WHAT THE EXERCISE ASKS | Below are the records; copy exactly the stretch from the line containing "Agrafes d'origines Canon" through the line containing "Conditions générales de vente (519, 2403)", both ends included, and nothing else.

+++ TASK INPUTS

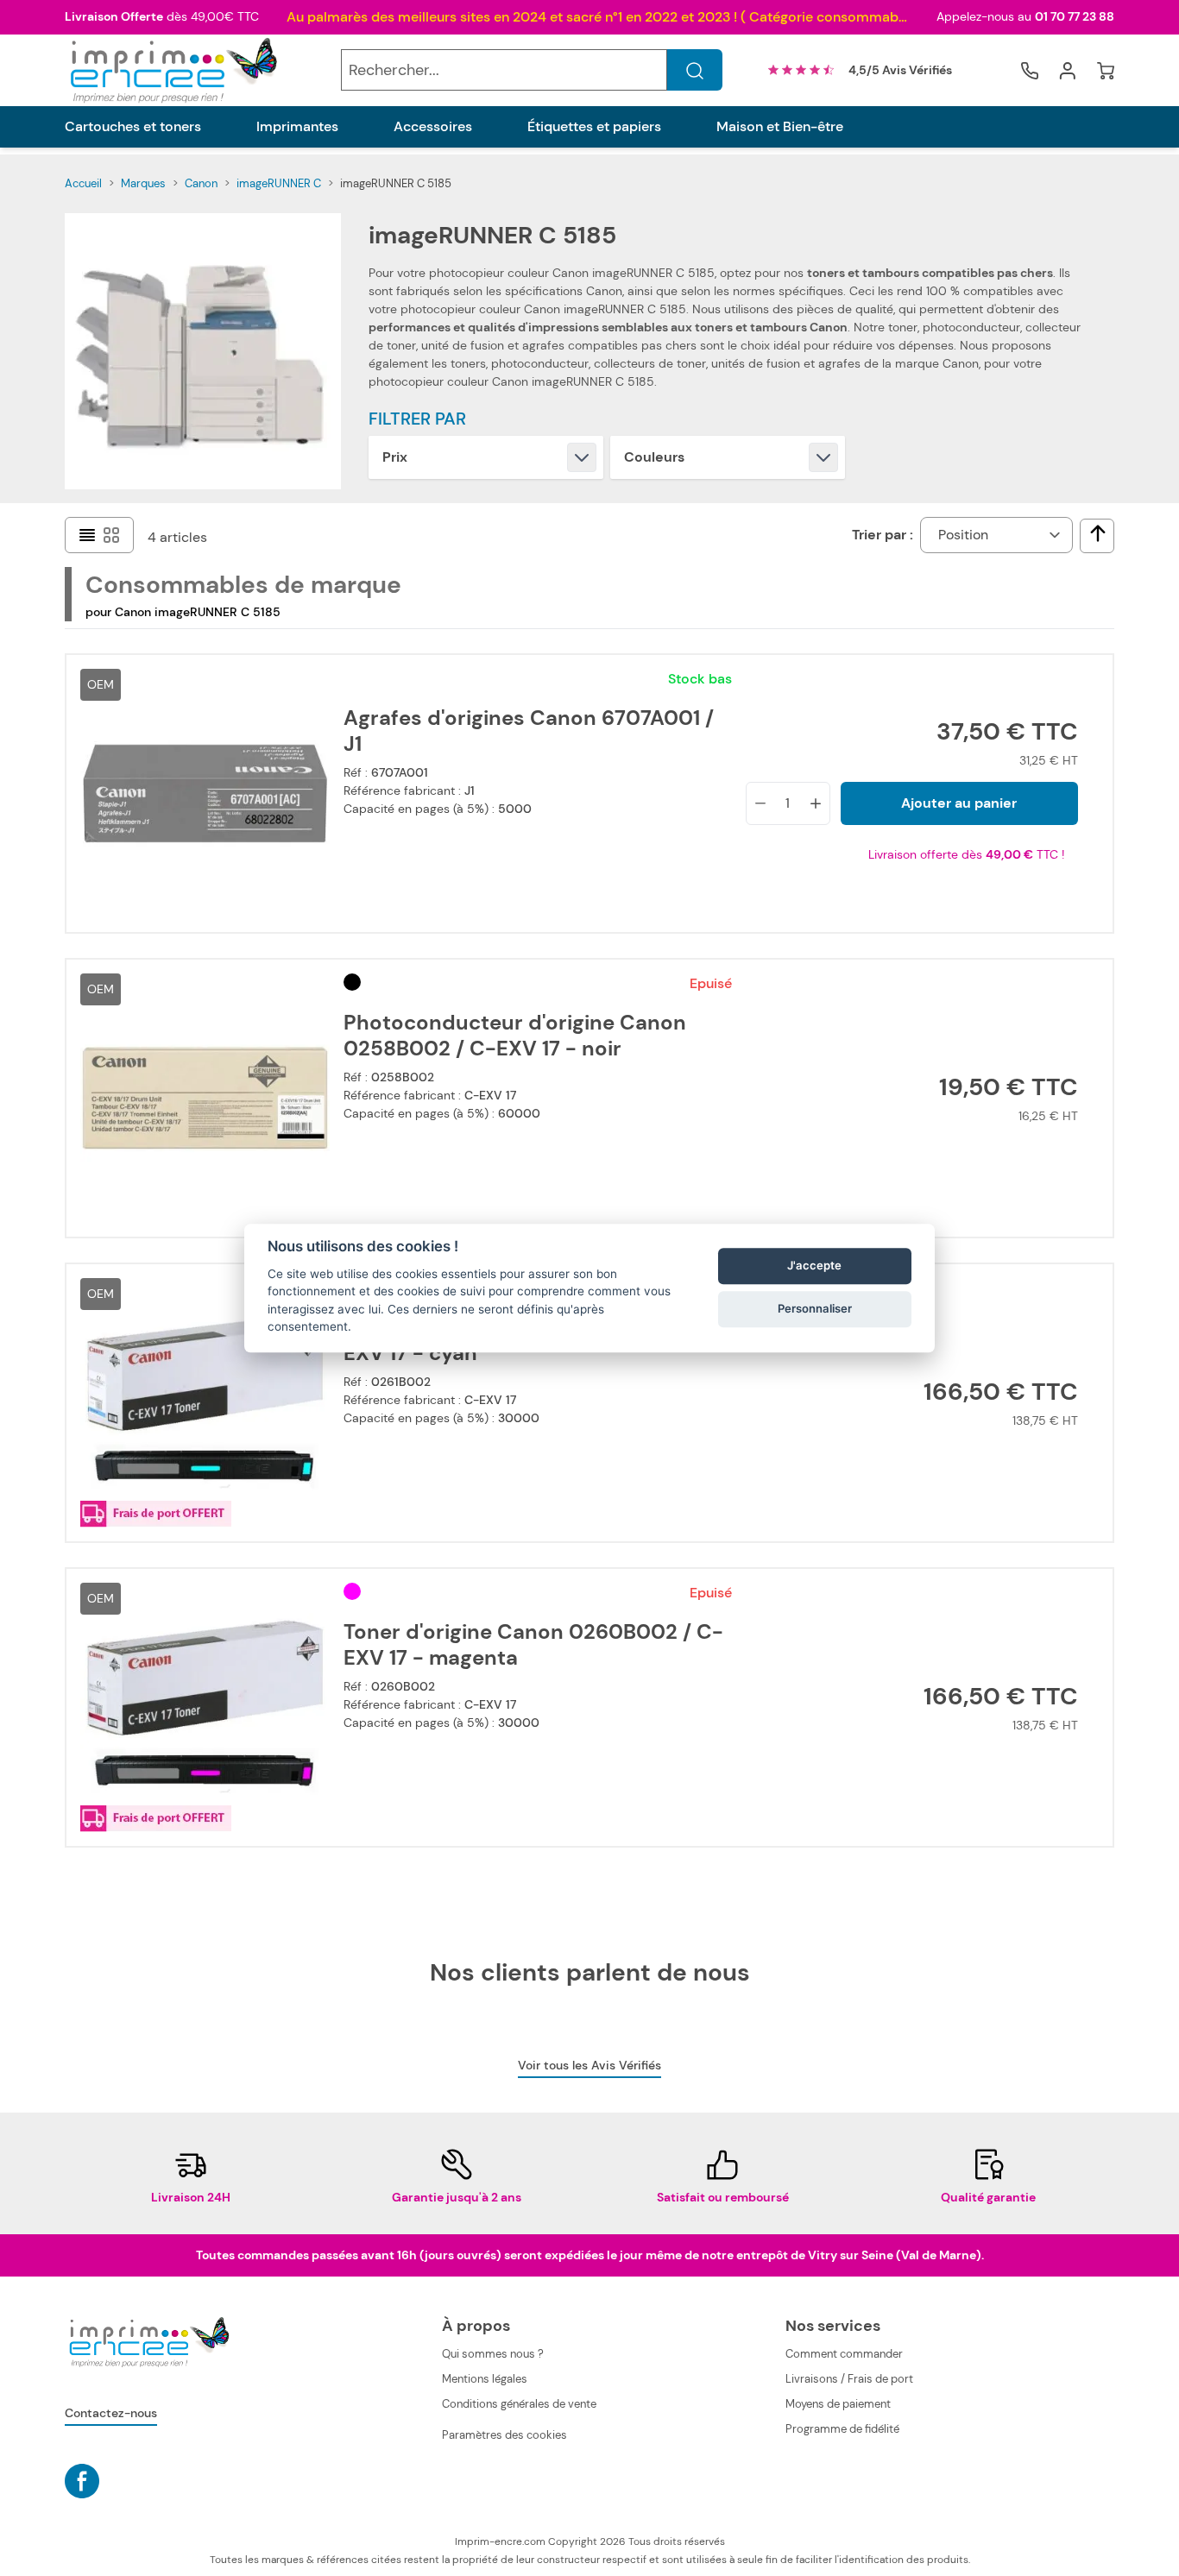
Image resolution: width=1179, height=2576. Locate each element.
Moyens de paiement (838, 2403)
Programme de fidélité (842, 2429)
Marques (143, 183)
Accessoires (433, 127)
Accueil (83, 183)
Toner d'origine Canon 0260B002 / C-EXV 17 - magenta (533, 1645)
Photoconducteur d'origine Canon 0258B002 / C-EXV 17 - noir (515, 1035)
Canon (201, 183)
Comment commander (844, 2353)
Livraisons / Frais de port (849, 2378)
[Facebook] (82, 2481)
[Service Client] (1029, 70)
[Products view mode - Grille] (111, 535)
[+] (815, 803)
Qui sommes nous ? (493, 2353)
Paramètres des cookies (504, 2435)
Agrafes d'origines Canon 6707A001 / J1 (529, 731)
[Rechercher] (694, 70)
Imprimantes (297, 127)
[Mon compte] (1067, 70)
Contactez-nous (111, 2413)
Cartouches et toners (133, 127)
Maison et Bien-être (779, 127)
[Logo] (172, 70)
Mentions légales (484, 2378)
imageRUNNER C (278, 183)
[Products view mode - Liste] (87, 535)
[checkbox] (1098, 533)
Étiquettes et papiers (594, 127)
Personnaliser (815, 1309)
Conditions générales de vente (519, 2403)
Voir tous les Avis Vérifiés (589, 2065)
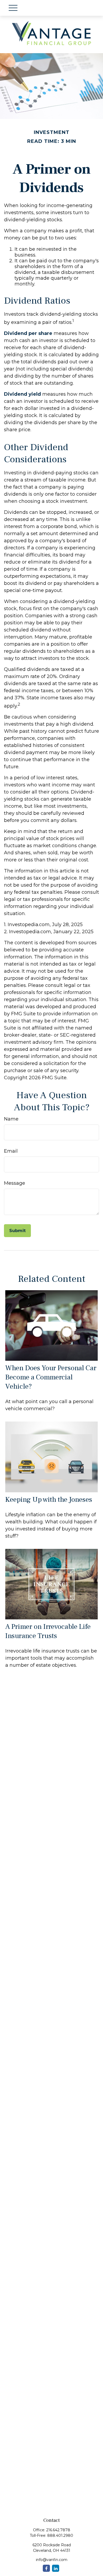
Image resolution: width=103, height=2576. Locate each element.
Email (11, 1151)
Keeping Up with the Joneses (48, 1499)
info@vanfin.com (51, 2559)
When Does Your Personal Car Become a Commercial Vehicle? (50, 1377)
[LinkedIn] (55, 2568)
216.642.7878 (58, 2530)
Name (11, 1119)
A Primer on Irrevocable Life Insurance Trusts (48, 1631)
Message (14, 1183)
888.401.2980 (60, 2535)
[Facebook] (46, 2568)
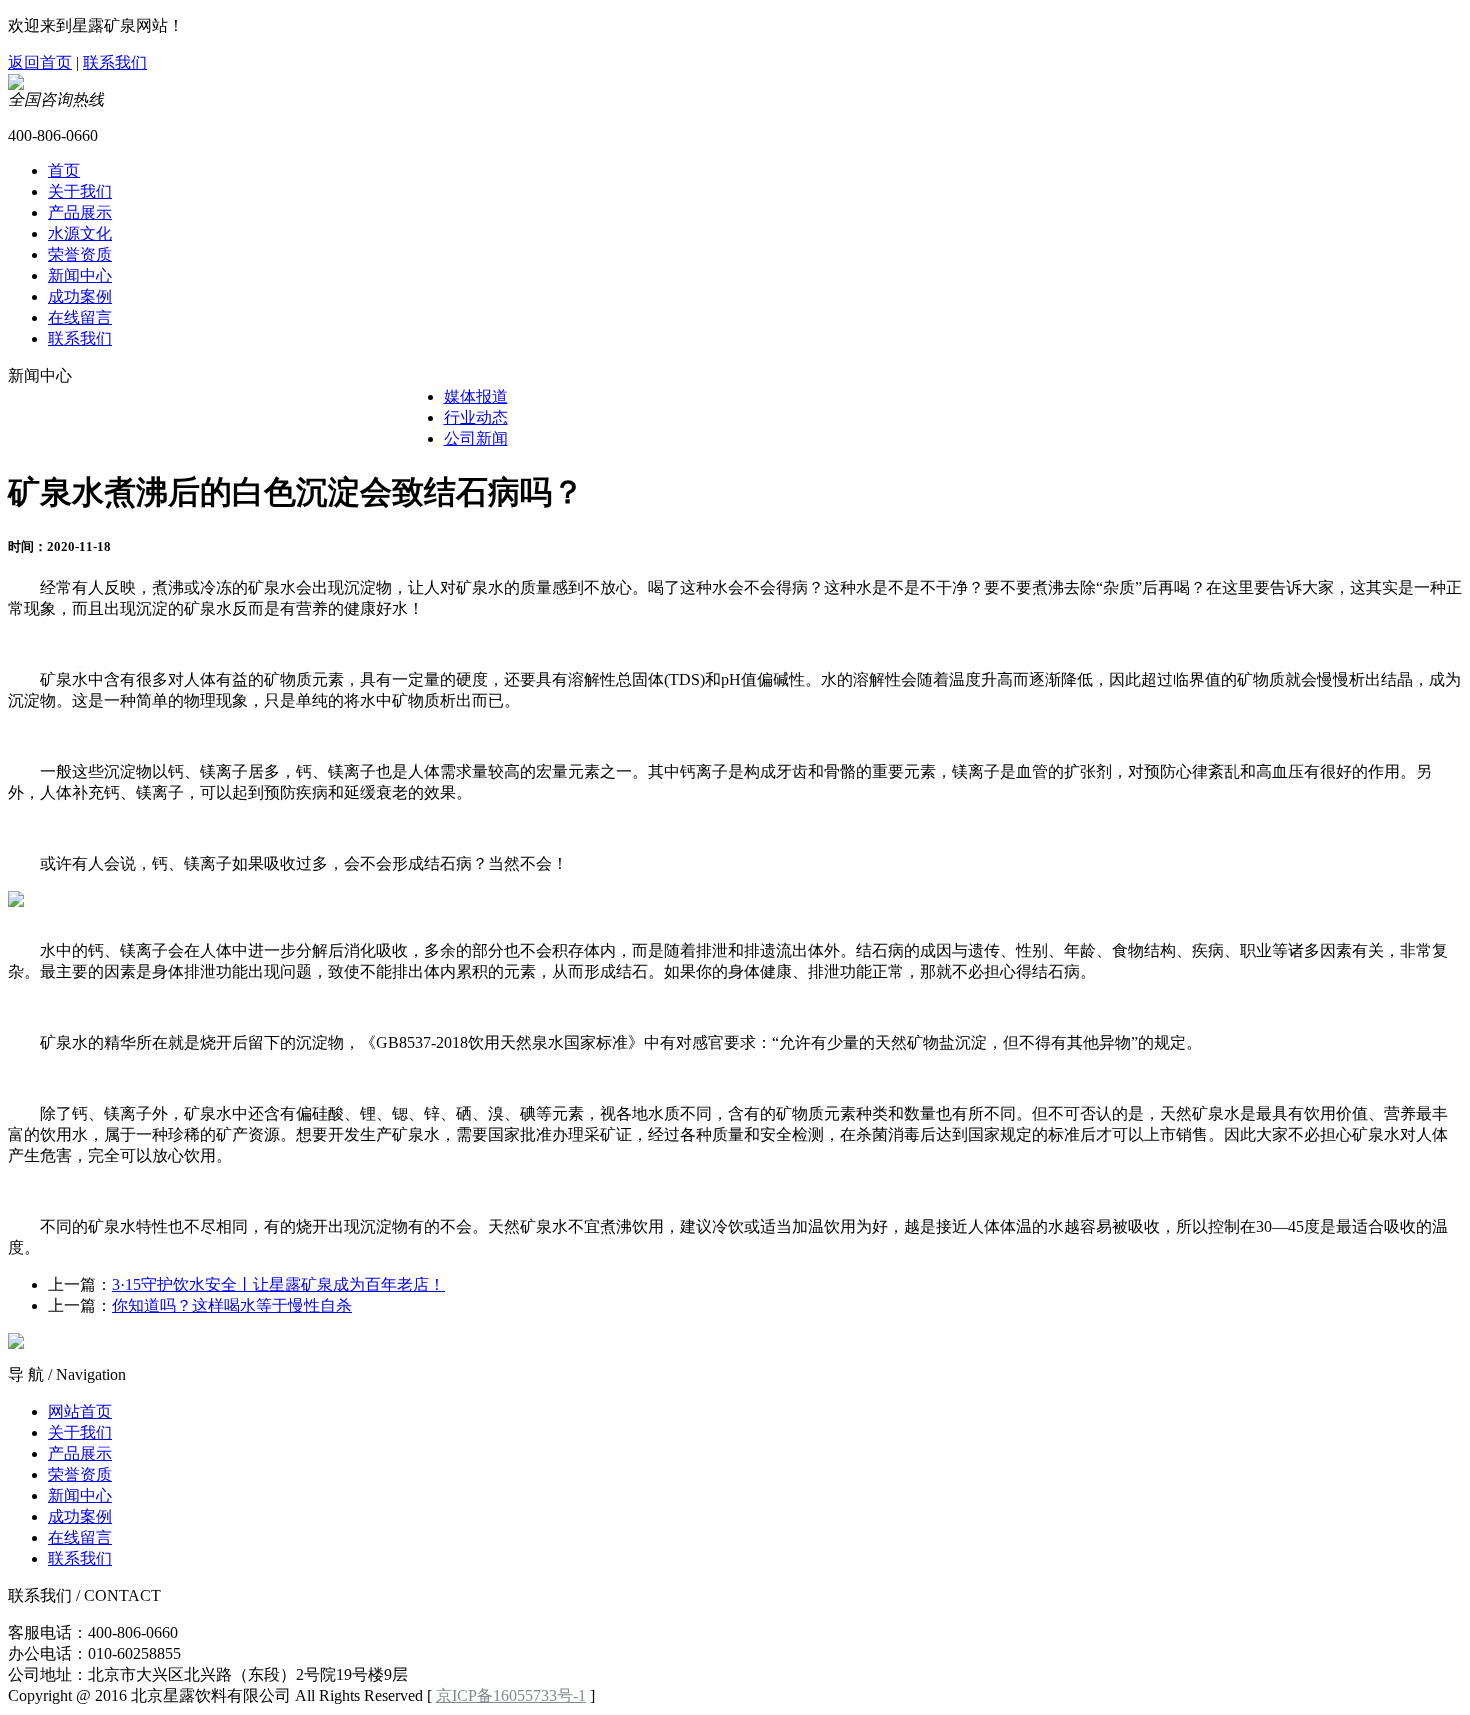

++++++

WRITTEN SOLUTION |
Agrafes d'origines Canon 6707A001 / J1 (529, 731)
[Rechercher] (694, 70)
Imprimantes (297, 127)
[Mon compte] (1067, 70)
Contactez-nous (111, 2413)
Cartouches et toners (133, 127)
Maison et Bien-être (779, 127)
[Logo] (172, 70)
Mentions légales (484, 2378)
imageRUNNER C (278, 183)
[Products view mode - Liste] (87, 535)
[checkbox] (1098, 533)
Étiquettes et papiers (594, 127)
Personnaliser (815, 1309)
Conditions générales de vente (519, 2403)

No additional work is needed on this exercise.